(Dataset entries)
BEGIN

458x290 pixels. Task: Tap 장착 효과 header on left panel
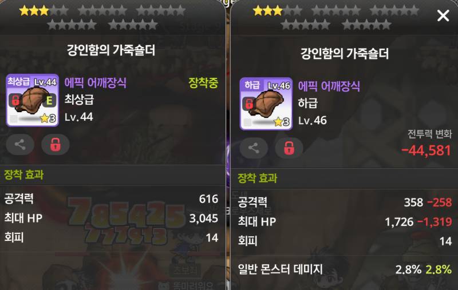point(23,175)

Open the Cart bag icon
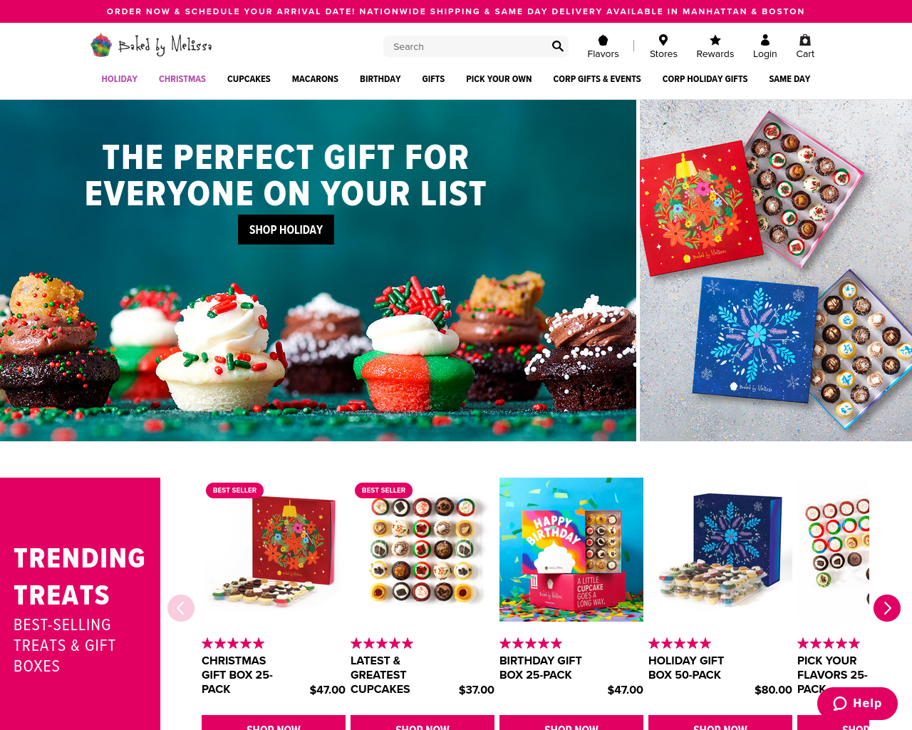(805, 40)
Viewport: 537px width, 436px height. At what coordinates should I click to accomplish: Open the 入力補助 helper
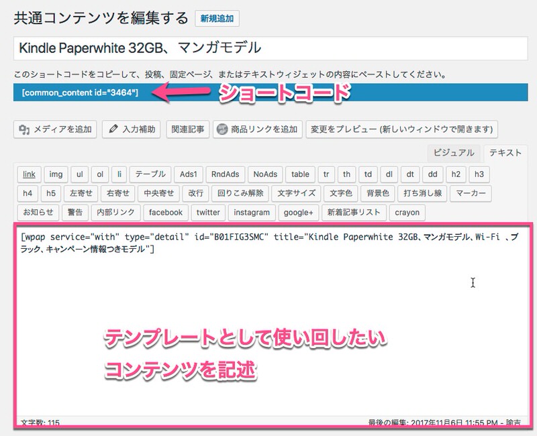click(x=131, y=129)
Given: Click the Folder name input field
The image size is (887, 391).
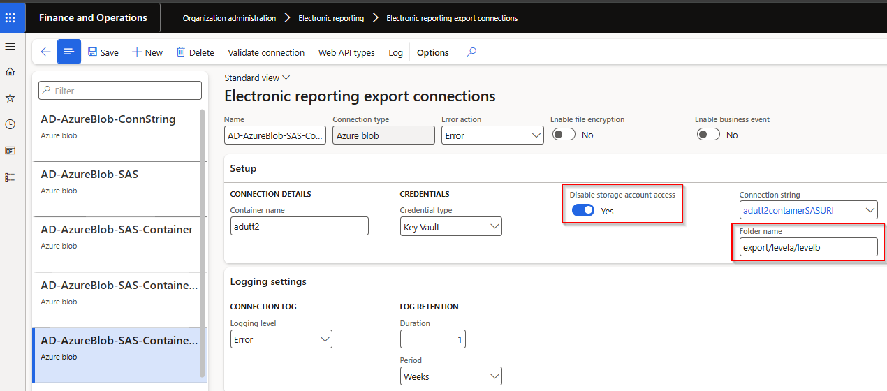Looking at the screenshot, I should point(807,247).
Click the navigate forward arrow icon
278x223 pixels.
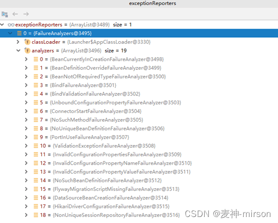(x=26, y=14)
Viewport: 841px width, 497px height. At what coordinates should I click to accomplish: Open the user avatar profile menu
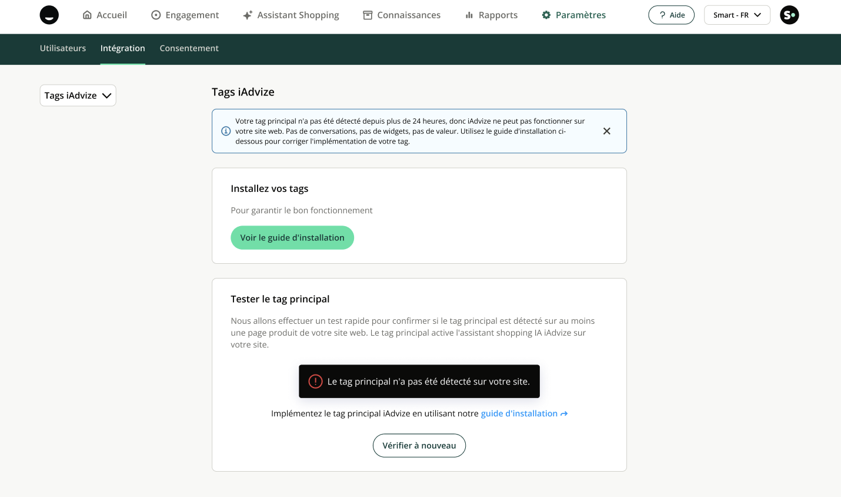[789, 15]
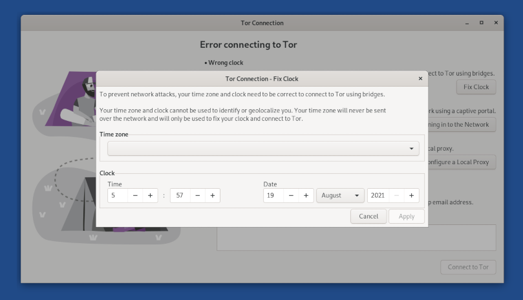Screen dimensions: 523x300
Task: Increase the year value
Action: pyautogui.click(x=411, y=195)
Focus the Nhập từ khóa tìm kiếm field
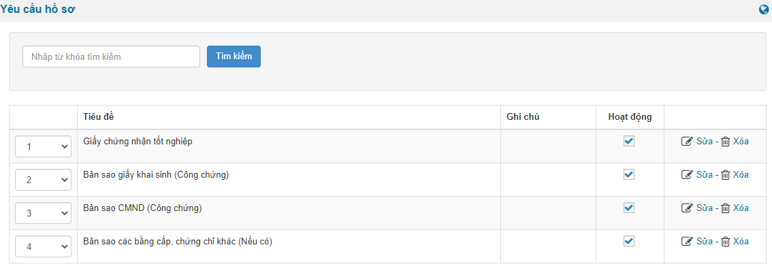Screen dimensions: 772x273 [111, 57]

END

* AIM OF THE EXERCISE: Output the entries verbatim, skipping images.

* COMPLETED TASK:
458x290 pixels. Task: Tap 장착 효과 header on left panel
point(23,175)

Open the Cart bag icon
(805, 40)
Viewport: 537px width, 436px height. At what coordinates should I click to accomplish: Open the 入力補助 helper
click(x=131, y=129)
Given: Click the Folder name input field
The image size is (887, 391).
Looking at the screenshot, I should point(807,247).
Click the navigate forward arrow icon
278x223 pixels.
(x=26, y=14)
Viewport: 841px width, 497px height. At what coordinates should I click to accomplish: Open the user avatar profile menu
[789, 15]
Screen dimensions: 523x300
Task: Increase the year value
Action: pyautogui.click(x=411, y=195)
Focus the Nhập từ khóa tìm kiếm field
Screen dimensions: 772x273 [111, 57]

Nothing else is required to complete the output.